As a program manager, I would put this effort in flaming red status, due to the multitude of risks and external dependencies over which the IDN organization has zero control. I’d apply that same stoplight scorecard rating to the MU Stage 2 initiative. There is simply too much risk and too many variables outside the provider’s control to execute this plan effectively, without incurring negative impacts to patient care.
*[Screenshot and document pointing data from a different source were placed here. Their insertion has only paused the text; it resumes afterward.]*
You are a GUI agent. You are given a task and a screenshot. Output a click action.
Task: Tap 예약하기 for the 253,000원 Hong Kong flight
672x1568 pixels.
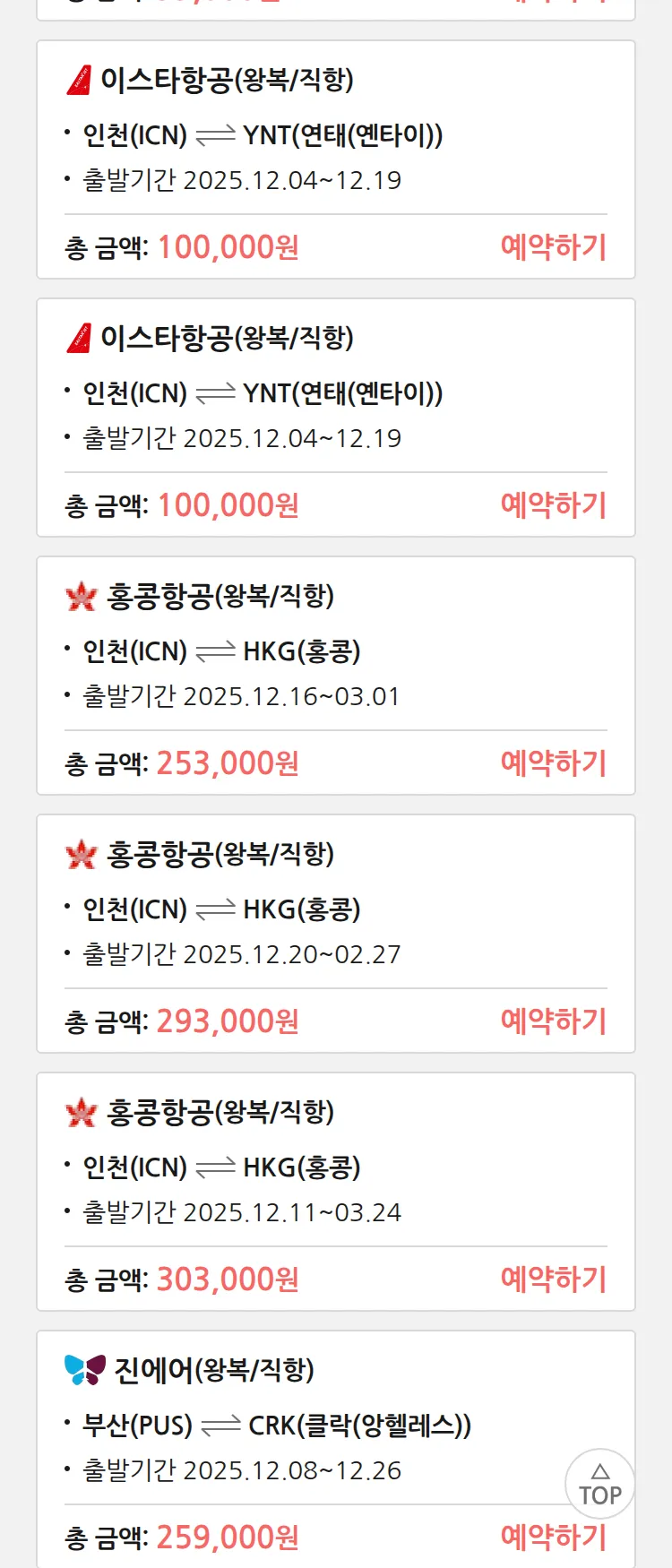click(553, 763)
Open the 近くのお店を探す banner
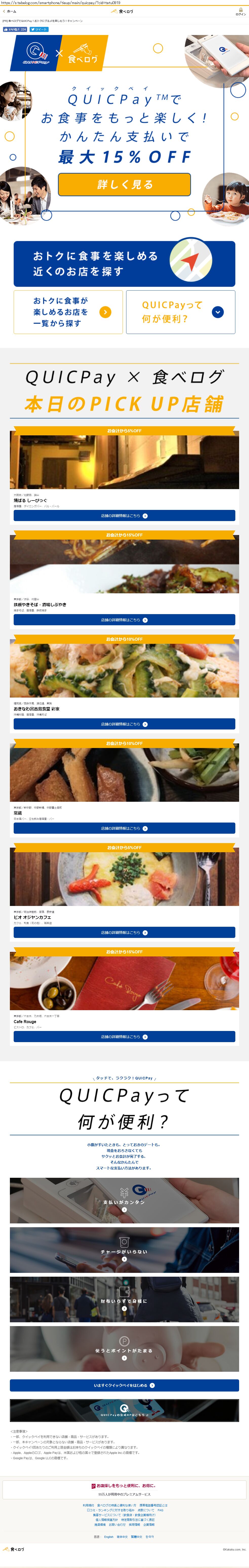Viewport: 249px width, 1568px height. (124, 263)
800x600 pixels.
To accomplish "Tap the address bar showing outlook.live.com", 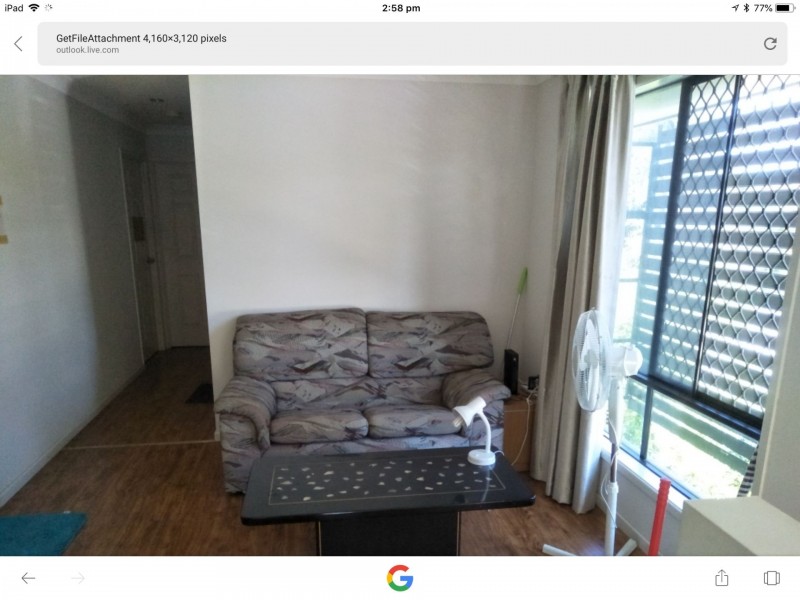I will tap(400, 44).
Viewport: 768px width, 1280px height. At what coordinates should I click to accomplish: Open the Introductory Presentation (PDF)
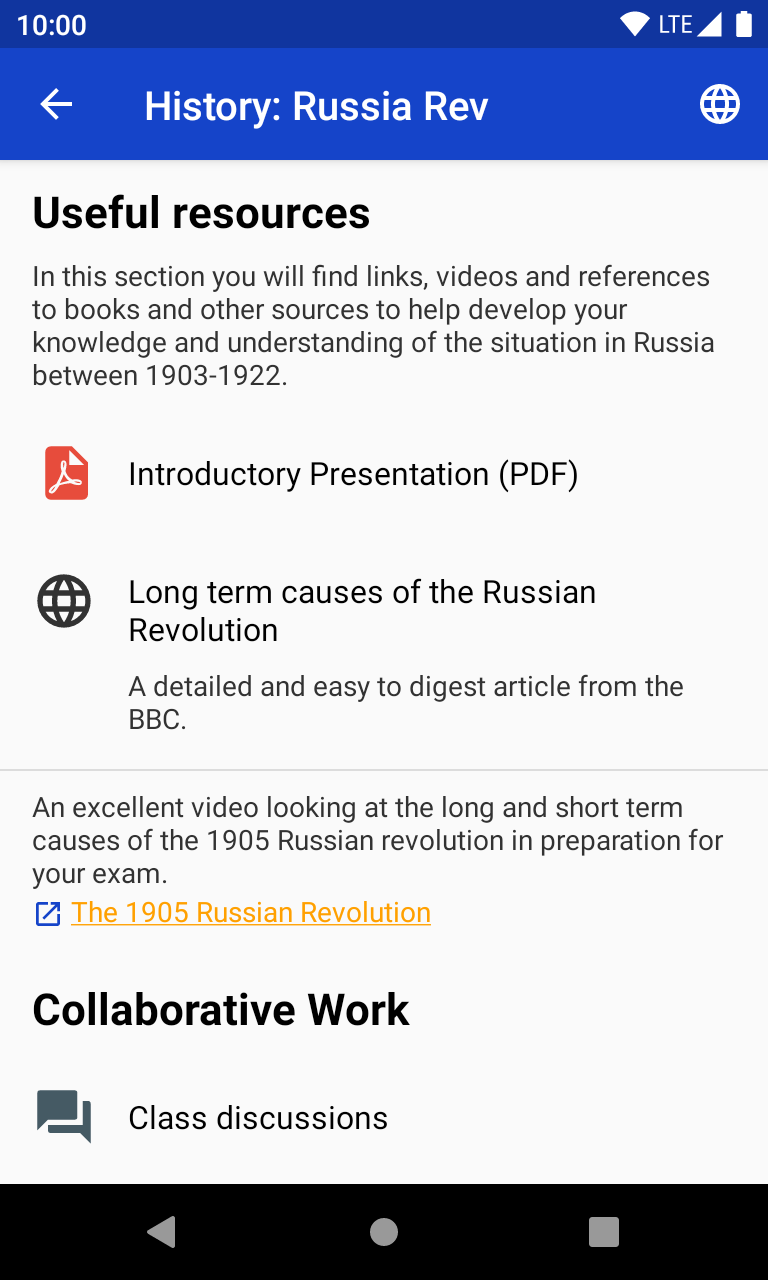[352, 474]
The ONC never said Meaningful Use would be easy, but does it have to be this hard?

About the author

Mandi Bishop

Mandi Bishop is a hardcore health data geek with a Master's in English and a passion for big data analytics, which she brings to her role as Dell Health’s Analytics Solutions Lead. She fell in love with her PCjr at 9 when she learned to program in BASIC. Individual accountability zealot, patient engagement advocate, innovation lover and ceaseless dreamer. Relentless in pursuit of answers to the question: "How do we GET there from here?" More byte-sized commentary on Twitter: @MandiBPro.

3 Comments

  • Successfully implementing an EHR and attesting for MU are two different animals.

    Attesting is not difficult…a pain, yes, but not difficult.

    Of course a large hospital that also runs multiple doc offices is going to have a tough time.

    I don’t think this situation applies to many folks here.

  • “Attesting is not difficult…a pain, yes, but not difficult.”
    Very interesting comment.

    I think you’d be surprised how many people that read this site it applies to. When you see the email subscriptions there are a lot of them and growing.

  • Mandi, great article! I’ve heard bits and pieces of the challenges faced by 2 big systems in my area, and I’m pretty sure this describes a lot of it. They’ve inherited multiple EHRs, plenty of situations still on paper, multiple systems within a given hospital – which of course, don’t talk to each other. And more!